**Instruction**
Copy the lines below verbatim, beginning at the line that contains "1083x587 pixels." and stopping after the line that contains "click(x=96, y=203)".

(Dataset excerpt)

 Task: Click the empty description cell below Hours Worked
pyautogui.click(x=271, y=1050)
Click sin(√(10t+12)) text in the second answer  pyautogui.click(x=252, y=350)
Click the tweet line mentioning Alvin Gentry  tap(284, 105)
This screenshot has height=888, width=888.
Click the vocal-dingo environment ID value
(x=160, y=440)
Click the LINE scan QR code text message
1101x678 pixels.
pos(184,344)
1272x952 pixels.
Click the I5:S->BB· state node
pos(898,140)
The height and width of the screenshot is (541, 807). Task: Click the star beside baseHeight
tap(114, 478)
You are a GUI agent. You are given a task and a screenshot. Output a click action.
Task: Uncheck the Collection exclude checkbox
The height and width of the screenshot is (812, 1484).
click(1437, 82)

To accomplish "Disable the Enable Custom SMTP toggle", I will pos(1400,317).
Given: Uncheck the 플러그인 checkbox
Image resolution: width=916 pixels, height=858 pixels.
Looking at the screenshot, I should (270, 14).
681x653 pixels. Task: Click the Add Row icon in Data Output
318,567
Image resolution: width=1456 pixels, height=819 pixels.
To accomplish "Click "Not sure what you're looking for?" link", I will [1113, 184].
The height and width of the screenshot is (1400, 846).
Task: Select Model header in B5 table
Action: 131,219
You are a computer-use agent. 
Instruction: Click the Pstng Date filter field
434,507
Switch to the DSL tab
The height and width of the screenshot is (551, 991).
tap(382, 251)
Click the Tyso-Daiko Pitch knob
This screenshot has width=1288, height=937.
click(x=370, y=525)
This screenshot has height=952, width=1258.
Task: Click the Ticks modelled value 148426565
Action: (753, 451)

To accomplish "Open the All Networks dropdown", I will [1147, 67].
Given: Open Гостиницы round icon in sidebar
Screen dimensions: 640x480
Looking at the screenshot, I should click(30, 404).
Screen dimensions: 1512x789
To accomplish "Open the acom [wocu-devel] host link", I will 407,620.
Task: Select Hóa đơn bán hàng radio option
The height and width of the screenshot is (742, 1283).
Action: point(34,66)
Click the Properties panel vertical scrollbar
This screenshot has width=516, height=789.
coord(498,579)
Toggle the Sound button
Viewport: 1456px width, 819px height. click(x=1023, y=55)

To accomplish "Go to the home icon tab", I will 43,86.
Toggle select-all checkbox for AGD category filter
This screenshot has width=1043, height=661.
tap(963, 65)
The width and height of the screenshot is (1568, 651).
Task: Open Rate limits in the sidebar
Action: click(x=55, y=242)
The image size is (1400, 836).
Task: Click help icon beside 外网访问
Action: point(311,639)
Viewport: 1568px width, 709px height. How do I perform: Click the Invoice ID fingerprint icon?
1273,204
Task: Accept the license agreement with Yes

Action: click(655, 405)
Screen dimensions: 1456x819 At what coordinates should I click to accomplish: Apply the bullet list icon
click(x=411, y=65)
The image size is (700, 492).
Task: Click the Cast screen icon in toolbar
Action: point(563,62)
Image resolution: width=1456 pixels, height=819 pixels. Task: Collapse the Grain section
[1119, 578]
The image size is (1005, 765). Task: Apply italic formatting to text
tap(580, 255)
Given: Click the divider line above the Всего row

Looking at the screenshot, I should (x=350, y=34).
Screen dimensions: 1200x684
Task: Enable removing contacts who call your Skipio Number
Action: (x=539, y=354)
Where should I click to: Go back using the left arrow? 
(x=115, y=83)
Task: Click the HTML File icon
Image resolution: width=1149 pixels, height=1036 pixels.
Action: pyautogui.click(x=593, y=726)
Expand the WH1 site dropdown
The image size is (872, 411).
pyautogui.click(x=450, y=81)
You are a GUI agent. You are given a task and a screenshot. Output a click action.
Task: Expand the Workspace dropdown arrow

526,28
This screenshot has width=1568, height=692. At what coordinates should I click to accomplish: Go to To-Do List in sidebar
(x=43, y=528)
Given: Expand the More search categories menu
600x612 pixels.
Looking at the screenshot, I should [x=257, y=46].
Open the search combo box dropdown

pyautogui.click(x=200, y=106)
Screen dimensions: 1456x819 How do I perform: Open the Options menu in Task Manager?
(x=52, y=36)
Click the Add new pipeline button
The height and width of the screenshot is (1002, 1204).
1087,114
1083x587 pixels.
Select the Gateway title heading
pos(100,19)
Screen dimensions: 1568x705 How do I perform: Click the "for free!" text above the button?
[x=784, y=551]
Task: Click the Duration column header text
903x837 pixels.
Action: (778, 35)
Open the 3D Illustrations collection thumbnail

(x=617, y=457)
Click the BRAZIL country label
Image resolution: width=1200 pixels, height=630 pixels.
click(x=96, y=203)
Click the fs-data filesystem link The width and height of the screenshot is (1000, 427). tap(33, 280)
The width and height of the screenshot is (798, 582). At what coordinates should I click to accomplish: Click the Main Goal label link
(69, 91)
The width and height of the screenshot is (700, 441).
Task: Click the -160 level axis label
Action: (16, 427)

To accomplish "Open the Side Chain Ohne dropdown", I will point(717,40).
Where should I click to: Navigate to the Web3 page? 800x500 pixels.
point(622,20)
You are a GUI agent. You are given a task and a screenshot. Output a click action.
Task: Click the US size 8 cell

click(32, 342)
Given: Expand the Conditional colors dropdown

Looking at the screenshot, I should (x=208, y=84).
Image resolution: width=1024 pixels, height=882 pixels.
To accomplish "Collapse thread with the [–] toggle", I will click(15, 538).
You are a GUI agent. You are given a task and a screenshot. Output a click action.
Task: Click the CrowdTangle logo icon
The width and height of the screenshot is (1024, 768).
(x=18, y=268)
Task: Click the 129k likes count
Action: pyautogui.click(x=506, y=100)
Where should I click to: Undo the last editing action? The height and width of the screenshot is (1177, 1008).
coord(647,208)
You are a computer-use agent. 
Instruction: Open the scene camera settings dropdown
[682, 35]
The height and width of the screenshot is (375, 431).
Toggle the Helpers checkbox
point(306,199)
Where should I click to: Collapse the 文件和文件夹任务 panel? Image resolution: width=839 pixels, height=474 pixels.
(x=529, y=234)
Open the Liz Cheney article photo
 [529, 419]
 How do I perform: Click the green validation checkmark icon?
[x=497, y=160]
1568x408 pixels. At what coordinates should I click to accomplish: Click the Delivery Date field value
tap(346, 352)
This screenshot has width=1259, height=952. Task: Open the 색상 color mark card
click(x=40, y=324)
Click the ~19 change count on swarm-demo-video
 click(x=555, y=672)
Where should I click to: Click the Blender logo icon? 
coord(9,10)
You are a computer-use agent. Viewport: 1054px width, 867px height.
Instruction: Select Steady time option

**In response**
1083x587 pixels.
Select the Gateway title heading
pos(100,19)
Screen dimensions: 1568x705 How do I perform: Click the "for free!" text above the button?
[x=784, y=551]
Task: Click the Duration column header text
903x837 pixels.
Action: (778, 35)
Open the 3D Illustrations collection thumbnail

(x=617, y=457)
Click the BRAZIL country label
Image resolution: width=1200 pixels, height=630 pixels.
click(x=96, y=203)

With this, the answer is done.